Nel prospetto diffuso dall'associazione si legge tra l'altro: La realizzazione dell'aeroporto d'alta quota ‘Seegrube’ costituisce il compito principale dell'associazione. Questo progetto rappresenta un sottoprogetto, il cui finanziamento complessivo richiede un capitale di 1.500.000 scellini, da reperire tramite l'emissione di quote di prestito. […] I possessori di queste quote dovrebbero partecipare agli utili dell'impresa complessiva, che comprende le seguenti sezioni, nella misura del 75 per cento: 1. ‘Aeroporto d'alta quota Seegrube’, come campo d'atterraggio in quota con annessi servizio di volo e albergo alpino. 2. La costruzione e riparazione di aeroplani per fabbisogno proprio e per la vendita, nella sezione ‘Tiroler Alpenfliegerwerke, Innsbruck’ [Officine Alpine Tirolesi per l'Aviazione]. 3. L'organizzazione di voli panoramici e la creazione di una propria scuola di volo.
Il progetto, e in particolare lo sviluppo dell'aviazione in Tirolo, è indiscutibilmente di straordinaria importanza ai fini turistici e all'avanguardia.

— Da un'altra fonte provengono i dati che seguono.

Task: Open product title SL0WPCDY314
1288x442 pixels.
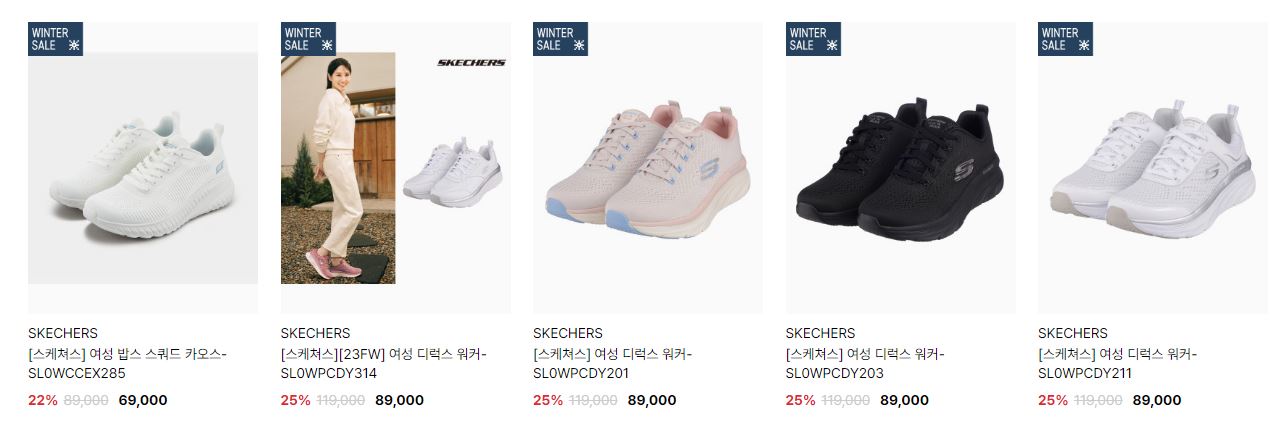Action: pos(384,364)
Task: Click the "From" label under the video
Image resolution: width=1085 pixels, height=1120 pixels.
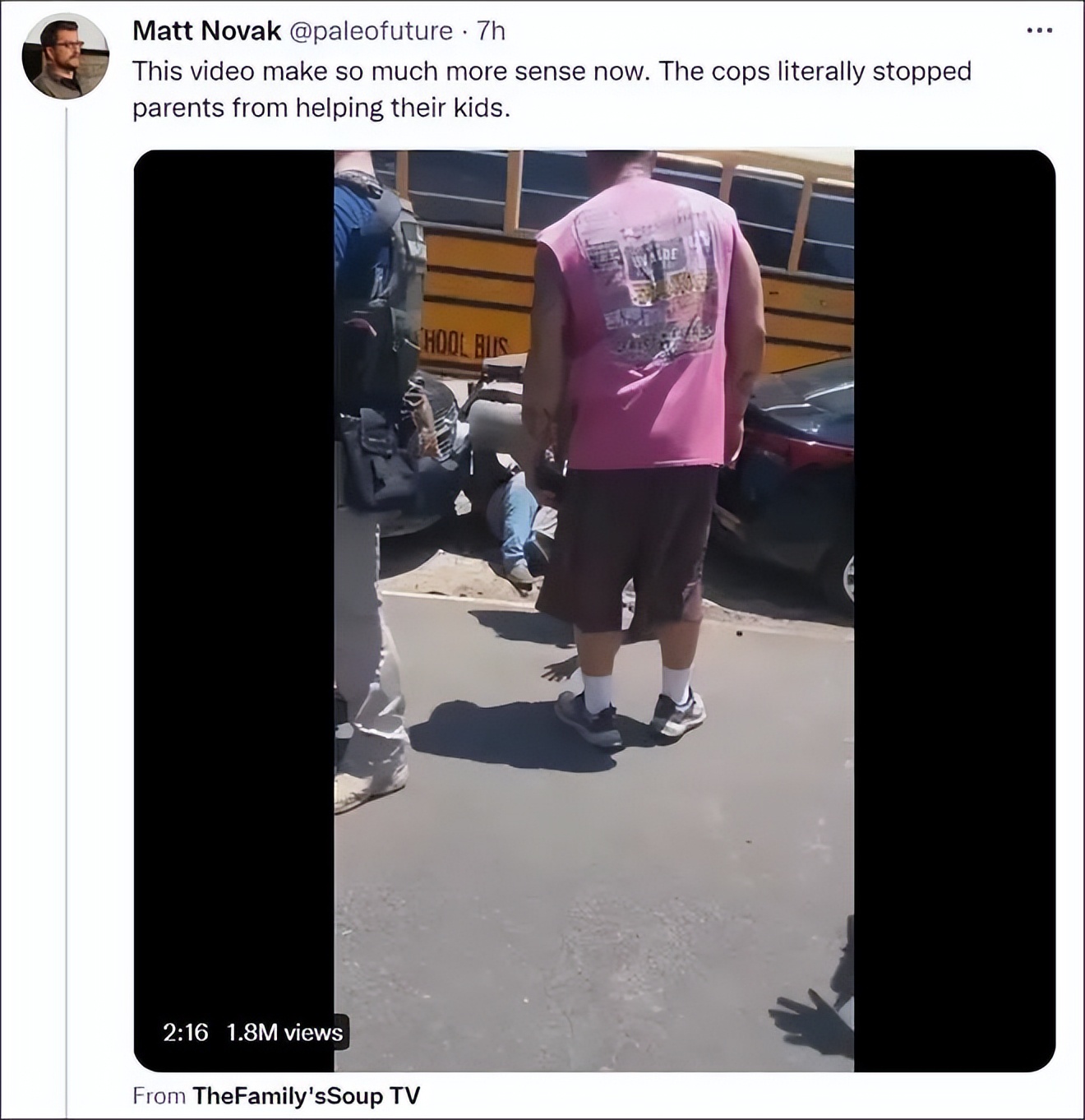Action: click(159, 1095)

La redditività viene illustrata dal Tiroler Fliegerverband con le seguenti cifre: per cominciare si prevede l'impiego di due aeroplani, ciascuno con un motore da 240 CV e una cabina per 8 passeggeri. Ognuno di questi velivoli è in grado di effettuare normalmente, in 10 ore di esercizio, 20 voli di andata e ritorno, il che corrisponde al trasporto di 320 passeggeri; tale numero potrebbe eventualmente essere portato fino a un massimo di 500. […] Per il calcolo sono state assunte come tariffe: volo in salita per persona 8 scellini, volo in discesa per persona 5 scellini, trasporto merci per chilogrammo 0,30 scellini. Ipotizzando una frequenza annua stimata di 30.000 persone e un trasporto merci di 250 tonnellate […] a una spesa annua di ammortamento ed esercizio di circa 320.000 scellini corrisponderebbe un'entrata di circa 465.000 scellini […] Poiché per il trasporto di 30.000 persone è tuttavia necessario solo un esercizio a pieno regime di 100 giorni a 10 ore ciascuno, l'associazione ritiene di trovarsi di fronte a un'impresa molto redditizia. Essa sta attualmente cercando di reperire capitali per il proprio progetto.”